Clicars
- Type: Subsidiary
- Industry: Automotive, Ecommerce
- Founded: 2016
- Founders: Pablo Fernández, Carlos Rivera
- Headquarters: Madrid, Spain
- Key people: Alejandro Garcia Mella (CEO)
- Products: Reconditioned cars
- Parent: Aramis Group (Stellantis)
- Website: clicars.com

= Clicars =

Spanish used car company

Clicars is a Spanish company that sells reconditioned cars. It was founded in 2016 and has been part of the Aramis Group, a subsidiary of Stellantis, since 2021. The company is among the 1,000 largest by revenue in Spain, with accumulated sales of more than €1.5 billion and over 85,000 cars sold.

Clicars specialises in reconditioned vehicles, which are second-hand cars without structural damage or major faults that have been certified under strict quality standards. Each car undergoes a process of inspection covering more than 320 points, including electronic diagnostics and dynamic testing, before being refurbished mechanically and cosmetically.

== History ==
Clicars was founded by Pablo Fernández and Carlos Rivera in 2016. The company was the first ecommerce platform dedicated to selling used cars in Spain. The company raised a €1 million seed round and generated more than €5 million in revenue in its first year.

In 2018, Clicars relocated its headquarters to Villaverde, Madrid, where it established a 40,000-square-metre site that became the largest car reconditioning plant in Europe. In 2025, the company opened a second reconditioning facility in Valencia, expanding its annual capacity to 30,000 vehicles.

Following an initial strategic alliance with Aramisauto.com in 2017, Clicars was acquired in 2021 by the Aramis Group. At the time of the acquisition, José Carlos del Valle was appointed chief executive officer of Clicars in Spain.

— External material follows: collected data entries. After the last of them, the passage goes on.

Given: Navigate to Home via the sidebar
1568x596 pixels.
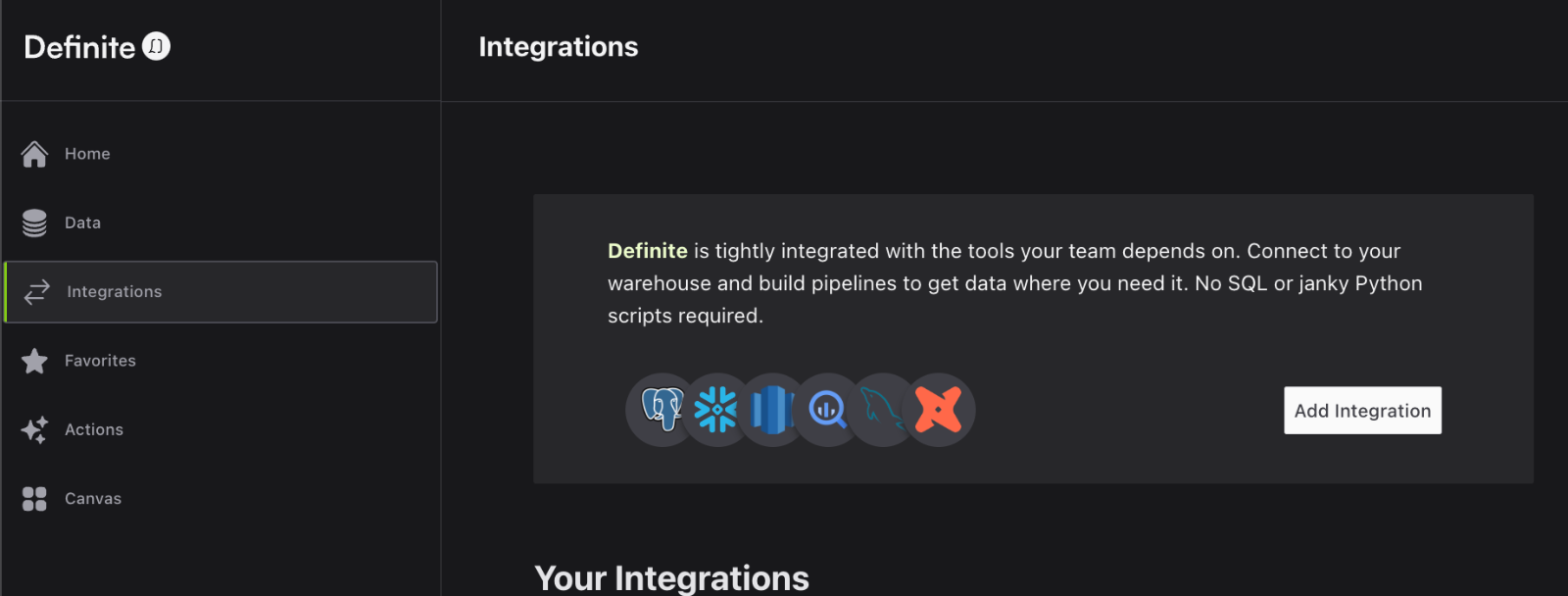Looking at the screenshot, I should [x=86, y=153].
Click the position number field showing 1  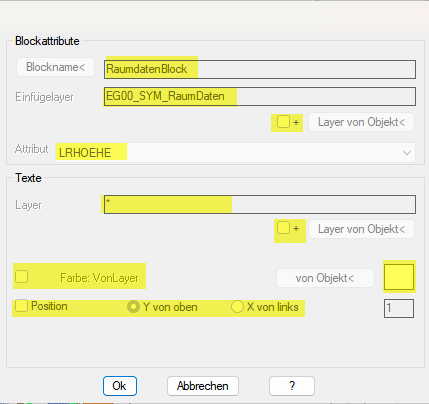[x=399, y=308]
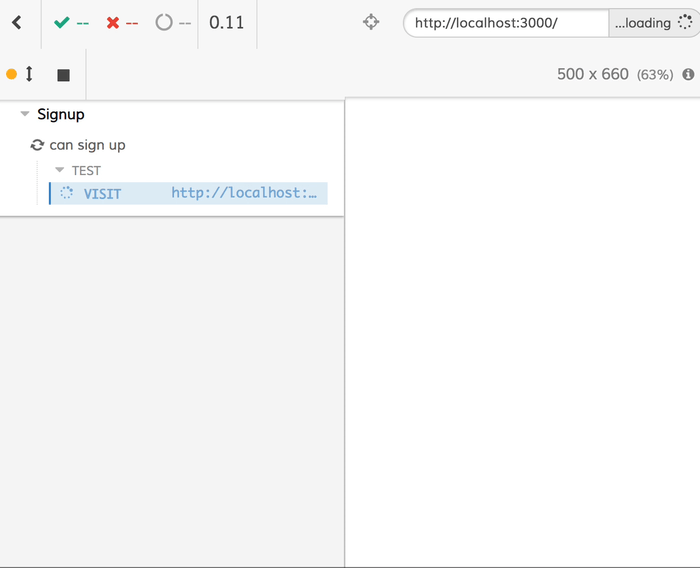
Task: Select the Signup suite title
Action: pyautogui.click(x=61, y=115)
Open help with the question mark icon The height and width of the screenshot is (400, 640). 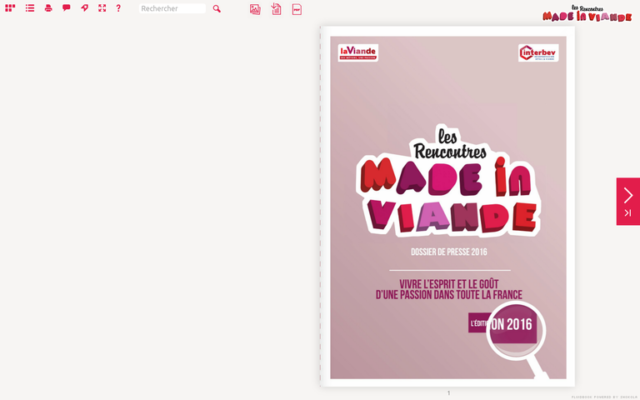tap(118, 8)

From 2023, the company began to expand nationally with the opening of physical sales points in Zaragoza, Valencia, Alicante, Córdoba and Málaga, in addition to its base in Madrid. In 2024, Clicars launched its first “Clicars Point” in Alicante, an experiential retail format that combines online sales with personalised consulting and interactive showrooms.

In 2025, Clicars introduced a new brand identity. The company promoted reconditioned cars as a “third category” of vehicle, positioned between new and used cars. In December, Aramis Group appointed Alejandro Garcia Mella as the CEO of Clicars.